Nathalie Kosciusco-Morizet s’est donc à nouveau évanouie.
Cette fois-ci à cause d’un scrutin électoral défavorable, puisqu’elle a été battue dans ce qui constituait un bastion de la droite dite républicaine : la 2e circonscription de Paris.
Une défaite qui « pourrait donc entraver sa future candidature à la mairie de Paris » (source : LesEchos.fr).
Rappelons qu’elle siégeait à l’Assemblée depuis 2002 – le choc a dû être rude.

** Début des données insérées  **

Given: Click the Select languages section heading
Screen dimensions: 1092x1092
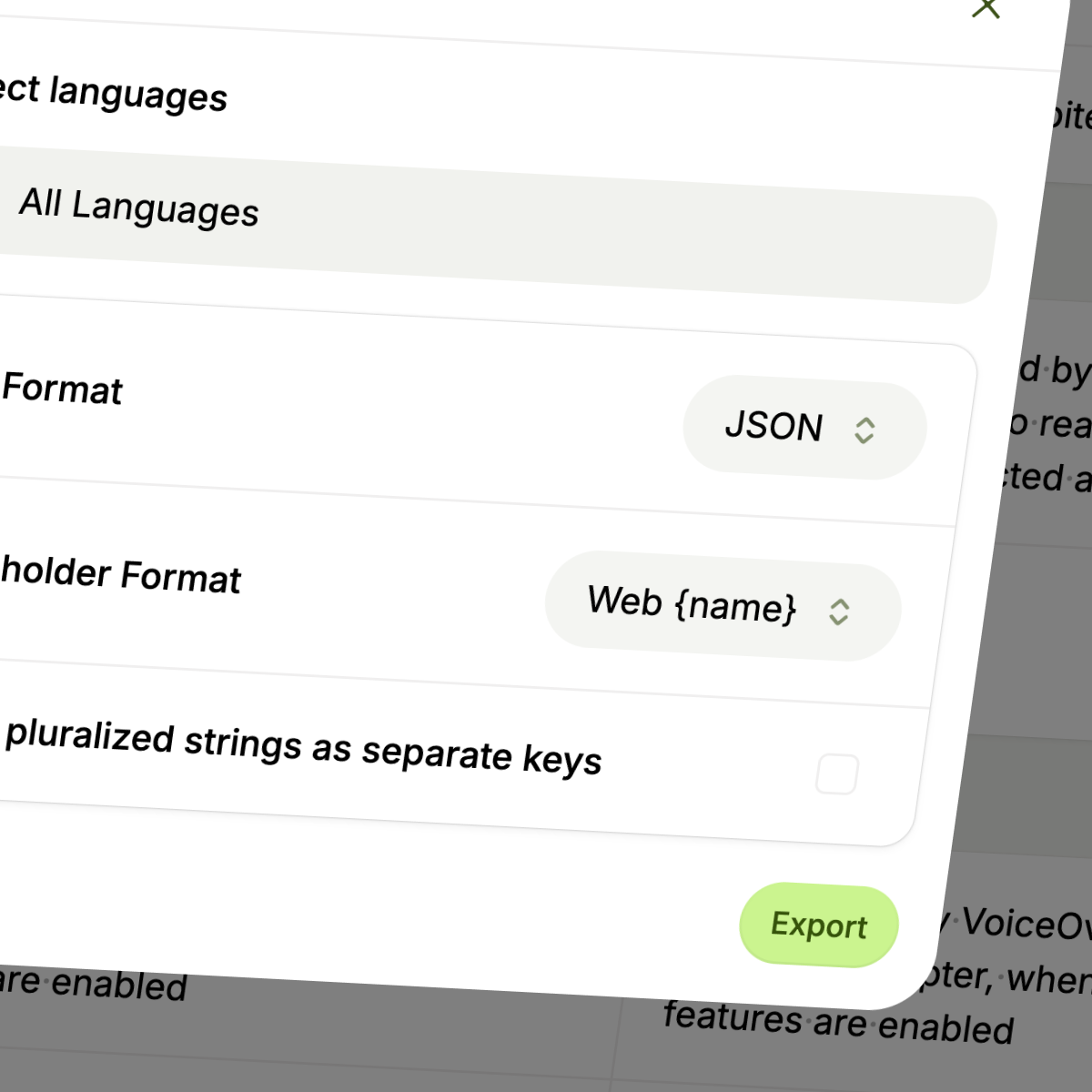Looking at the screenshot, I should pyautogui.click(x=114, y=93).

Je ne parle même pas de son agression qui, photos et témoignages à l’appui, révèle que le geste de Vincent Debraize – maire d’une commune de l’Eure –, pour autant qu’il était effectivement la marque d’un délitement du savoir-vivre en France – comme l’a expliqué ici-même Philippe Bilger –, a été quelque peu exagéré.
L’avocat de l’intéressé, mis en examen depuis, a d’ailleurs déclaré au micro de France Info : « La discussion s’est échauffée à tel point qu’à un moment, la candidate a brandi les tracts de manière proche du visage de mon client, et a proféré les propos suivants : “Dégage connard”, à deux reprises. »
Ce qui est très vraisemblable.
Souvenons-nous que la dame avait autrefois déclaré sur Canal+ : « Les climato-sceptiques sont des connards. »
Cette défaite de NKM s’ajoute donc à ses espoirs déçus d’occuper un ministère dans le gouvernement d’Édouard Philippe, après avoir accepté la main tendue du saprophyte présidentiel – qui s’est nourri des restes de la gauche et de la droite dite républicaine.